◆ Consigne ◆
Résumez en deux phrases l'article ci-dessous consacré à l'exposition de Jeff Koons.

Une ode au bling bling

Pour sa deuxième exposition en France, Jeff Koons propose une centaines d'oeuvres en un parcours chronologique qui retrace 35 ans d'une carrière prolifique et souvent décriée. A découvrir jusqu'au 27 avril au Centre Pompidou Paris.

Jeff Koons "Antiquity 3", 2009-2011

Jeff Koons "Antiquity 3", 2009-2011 © PHOTO: Tom Powel Imaging

PAR SOPHIE GUINARD

A l’automne 2008, Jeff Koons était dans les appartements royaux et la galerie des glaces du château de Versailles. Y exposer dix-sept sculptures ultra contemporaines, quelle provocation, quel scandale, quelle imposture! La polémique avait fait rage. Gageons qu’aujourd’hui, pour sa deuxième exposition en France, la rétrospective couvrant trente-cinq années de sa production sera plus consensuelle.

Conçue en collaboration avec le Whitney Museum of American Art, qui l’a présentée à New York entre juin et octobre 2014, l'exposition propose, en quelque cent sculptures et peintures, un parcours chronologique des différents cycles du travail de l’artiste. Embarquement pour une traversée plus qu’étonnante… Jeff Koons est né en 1955. C’est un artiste certes, mais aussi un homme d’affaires avisé qui a imposé ses œuvres au fil de différentes séries, la première étant les «Inflatables». Ce sont ces jouets gonflables qui la composent, chinés dans les boutiques de l’East Village à Manhattan et disposés sur des miroirs, qui accueillent le visiteur.

Jeff Koons, Rabbit, 1986

Jeff Koons, Rabbit, 1986 © PHOTO: Museum of Contemporary Art Chicago

Présentés dans la blancheur froide des murs du dernier étage du Musée national d’Art Moderne, ils côtoient des grille-pain et autres aspirateurs, plaqués au mur ou empilés dans des boîtes en plexiglas: la série «The New», semble, elle, synthétiser la vision de Koons de la société américaine, entre modernisme et consommation.

◆ Données fournies ◆
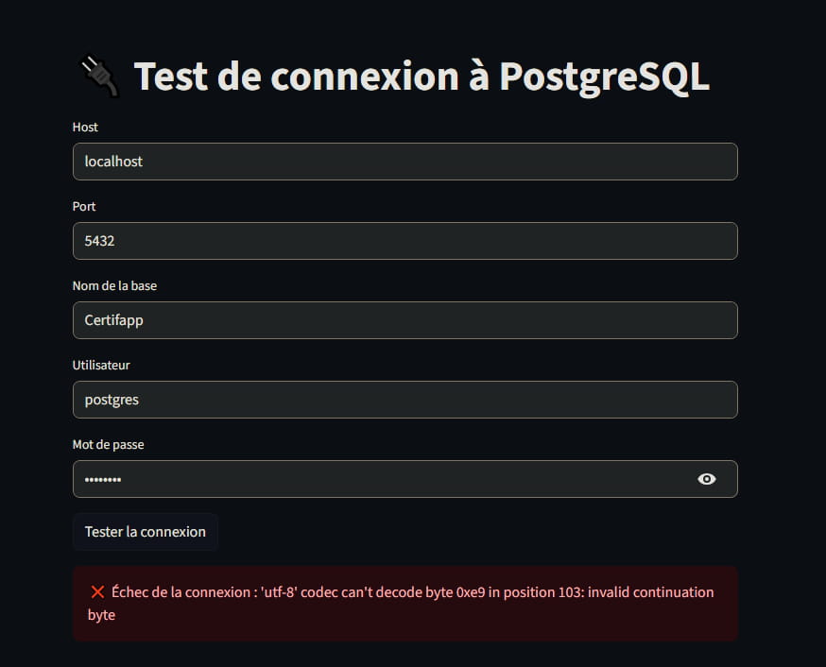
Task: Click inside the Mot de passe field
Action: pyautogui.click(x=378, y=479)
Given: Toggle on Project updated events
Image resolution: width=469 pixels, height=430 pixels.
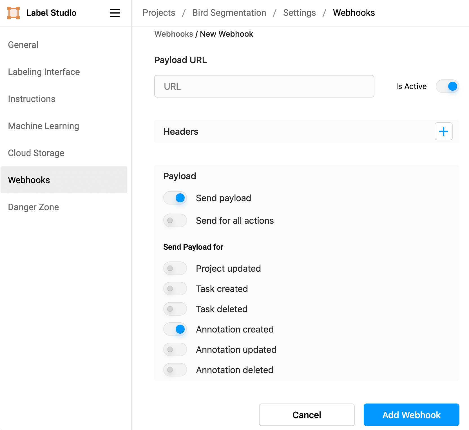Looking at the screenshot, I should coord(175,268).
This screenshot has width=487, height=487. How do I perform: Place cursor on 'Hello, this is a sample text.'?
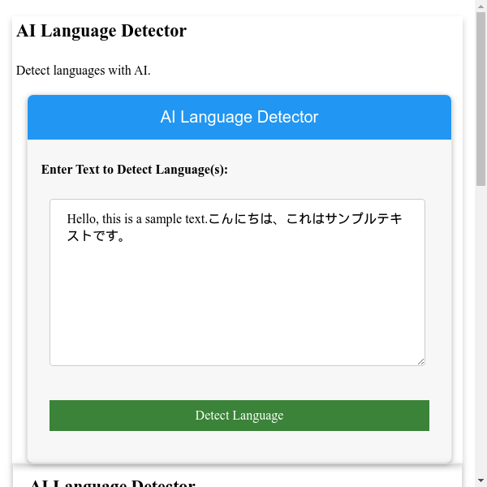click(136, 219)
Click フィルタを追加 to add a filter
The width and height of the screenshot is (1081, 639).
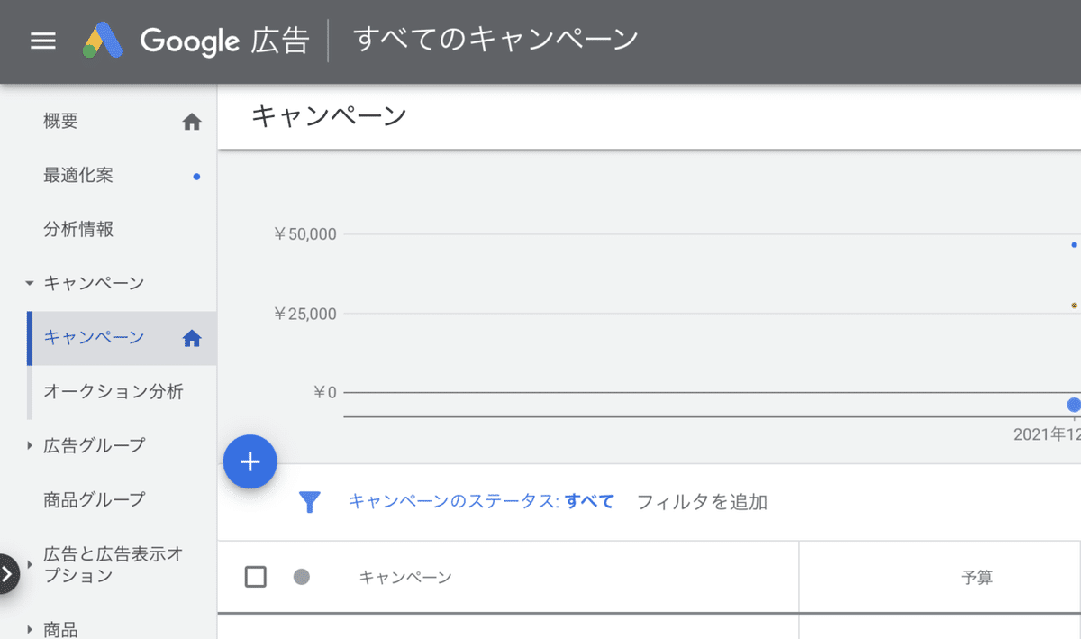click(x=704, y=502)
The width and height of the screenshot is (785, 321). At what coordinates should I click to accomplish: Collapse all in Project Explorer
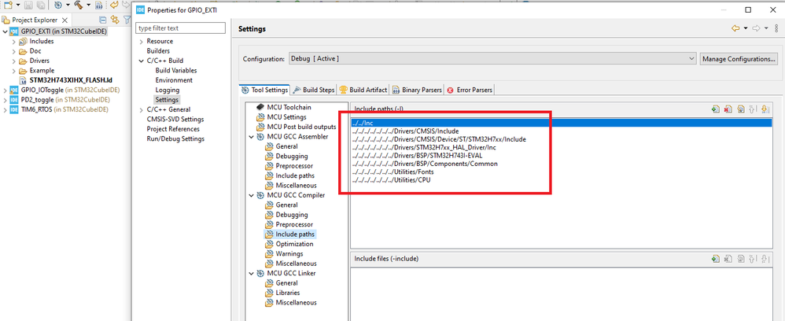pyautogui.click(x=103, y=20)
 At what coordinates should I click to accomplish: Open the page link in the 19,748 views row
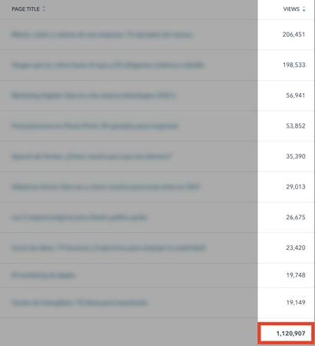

◆ Réponse ◆
Le Centre Pompidou présente jusqu'au 27 avril la deuxième exposition de Jeff Koons en France, une rétrospective chronologique d'une centaine de sculptures et peintures couvrant trente-cinq ans de carrière, conçue avec le Whitney Museum of American Art. Après la polémique de 2008 autour de ses sculptures exposées à Versailles, le parcours accueille le visiteur avec les jouets gonflables de la série «Inflatables», placés aux côtés des grille-pain et aspirateurs de la série «The New», qui semble synthétiser sa vision de la société américaine.